愛知県岡崎市でデイサービスを経営する一方で、全国の介護施設や公民館などに出向き、自ら考案した介護予防体操を教えている。
「ごぼう先生」の「ごぼう」は、介護の「ご」、予防の「ぼう」から。体操指導の際に名乗る名前なのだという。
本書は、簗瀬さんが2つの活動から導き出した「介護のモットー」「介護予防のコツ」「介護する側の心の持ち方」をまとめたもの。
どの施設に行っても必ずみんなを笑顔にするという彼の言葉は、明るく親しみやすくて、わかりやすい。
高齢者本人だけでなく家族も介護スタッフも、読めばきっと心が軽くなることだろう。
第1章には、特に高齢者に向けて、老いをポジティブにとらえて生きるためのヒントが満載だ。
キーワードは「できなくて当たり前!」。例えばこのような言葉が並ぶ。
大事なのは「できること」じゃない、楽しむこと!
完璧を目指しちゃダメ! 70点がちょうどいい
介護サービスを受けること=人生の終わりではない!
深呼吸も立派な体操!
ごぼう体操では、できないことで落ち込む必要はない。うまくできなくても、楽しめて笑顔になれることをめざしている。
楽しいと思えば、次につながり続けたくなる。楽しいと思えないことを無理してやっても、あまり効果は上がらないものだ。
これは体操に限ったことではない。楽しさが先にあってこそ動きにつながり、結果的に生活の質を上げられる、と簗瀬さんは考える。
第2章は、高齢者を支える家族へのアドバイスだ。

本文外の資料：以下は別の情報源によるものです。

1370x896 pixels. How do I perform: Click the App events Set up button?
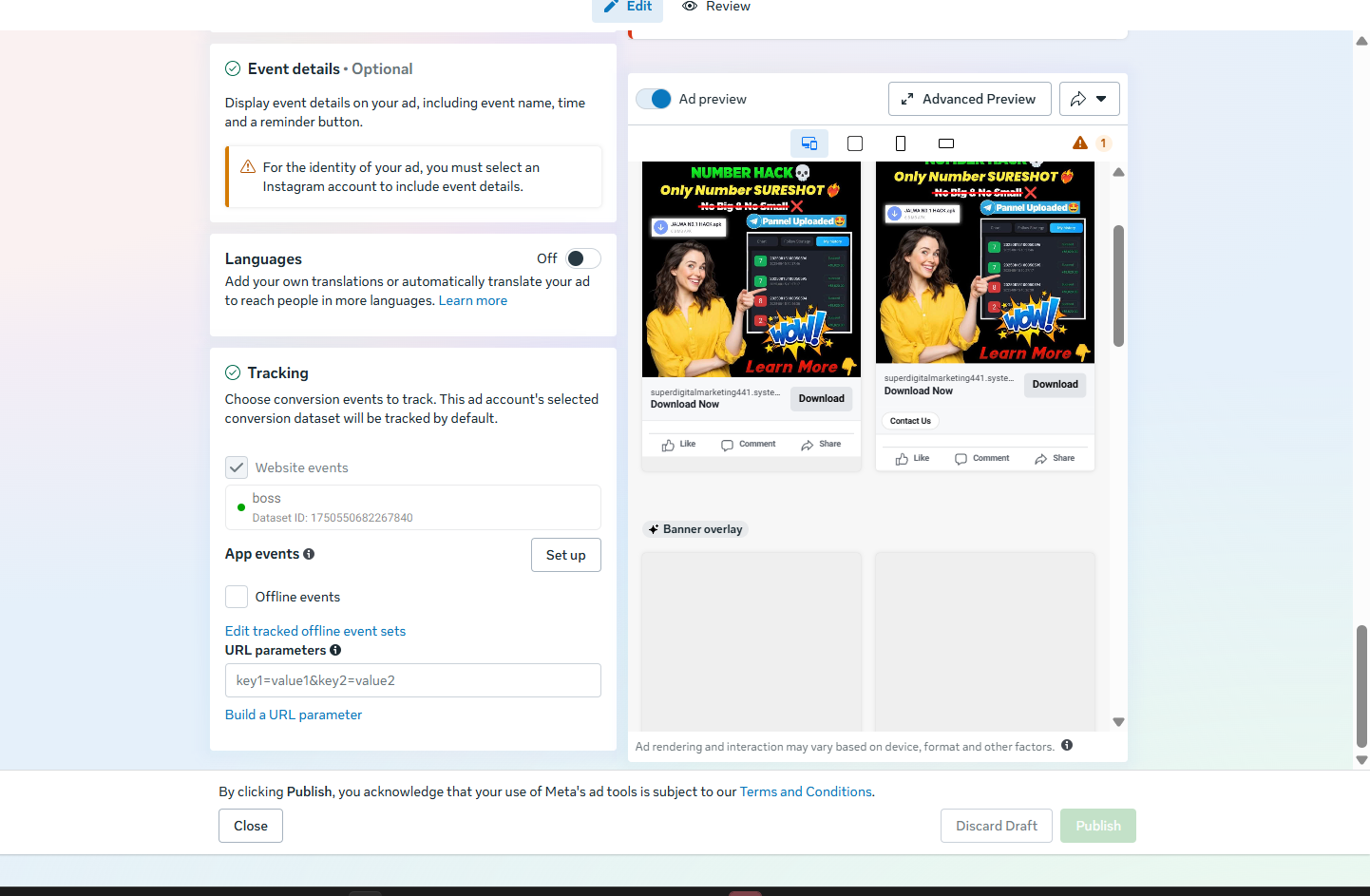pos(565,555)
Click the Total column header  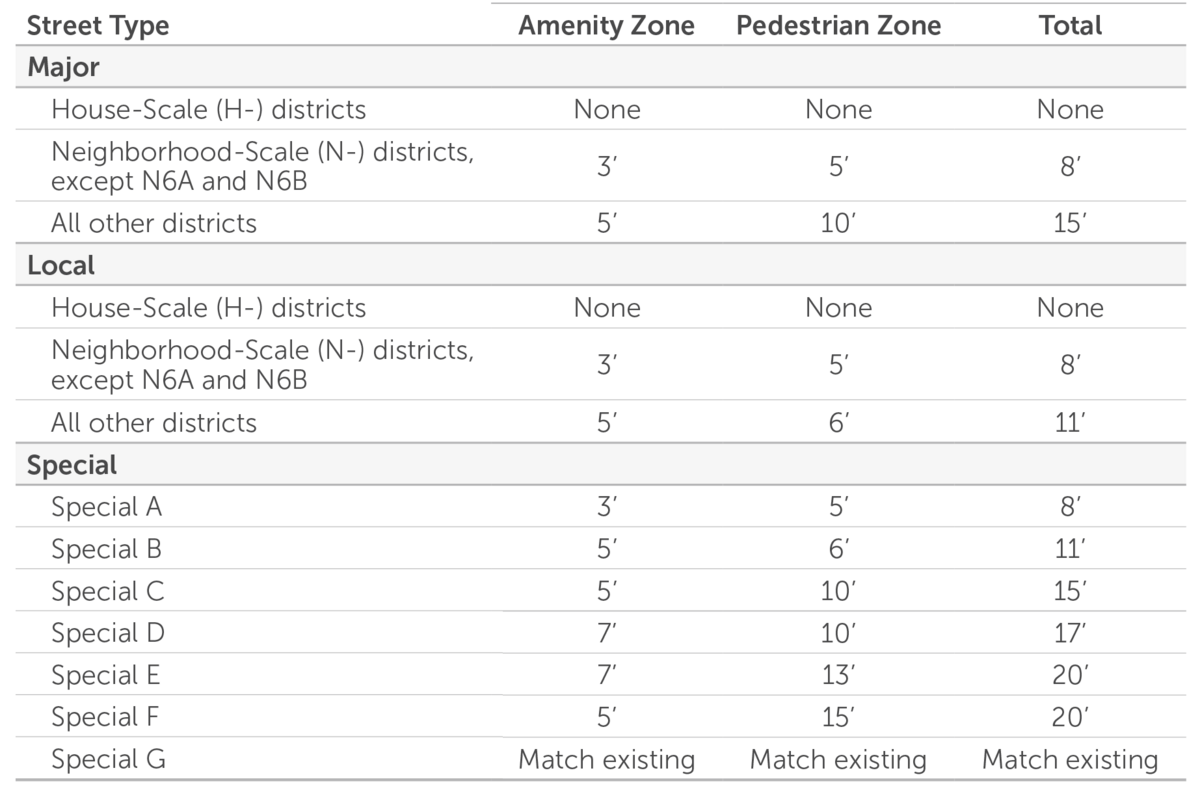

こちらも経験に裏打ちされた内容なので、ストンと納得できる。
家族としての向き合い方や介護のコツ、さらには早めにプロに助けを求めることもすすめてくれる。「介護はプロに、家族は愛を」という言葉が印象的だ。
介護という「行為」は、ある程度人に任せていいのだと話す。この言葉に救われるご家族も多いことだろう。
介護職の立場で読むなら、第3章は必読だ。介護の現場で働いている人も、介護の仕事をめざしている人も、著者の笑顔あふれるポジティブな取り組みから力をもらえるはずだ。
著者は自分を「笑顔を作るパフォーマー」ととらえ、笑顔についてこのように話している。
<やはり笑顔が増えると体調がよくなる方も多いですし、何より一瞬の笑顔が見られることで、家族もスタッフもすごくホッとできるんですよね。介護は決してラクなものではありません。そんな中でも、たまにブワッと笑ってくれると、疲れが吹っ飛んだりするんですよ。僕たちもその一瞬の笑顔のために頑張っている、と言っても過言ではないと思います。>
著者考案の「ごぼう体操」も、最後の章でその一部が紹介されている。
介護する人もされる人も笑顔になれる、車いすで歩けなくても半身がマヒして動かせなくても楽しめる、そんな体操なのだそうだ。
どのような立場で読んでも、心と体が楽になる一冊だ。
著者プロフィール
簗瀬 寛(やなせ・ひろし)さん
株式会社GOBOU 代表取締役。鍼灸師。社会福祉主事任用資格。
1985年、愛知県岡崎市生まれ。日本福祉大学卒。大手鍼灸接骨院の勤務を経て、2014年より喫茶店のような地域密着型デイサービス「リハビリカフェ倶楽部 岡崎店」を開店。その一方で、全国各地の介護施設で“大人のための体操のお兄さん”ごぼう先生として健康体操の普及に努める。これまでに全国300ヵ所、1万人以上と一緒に健康体操を行う。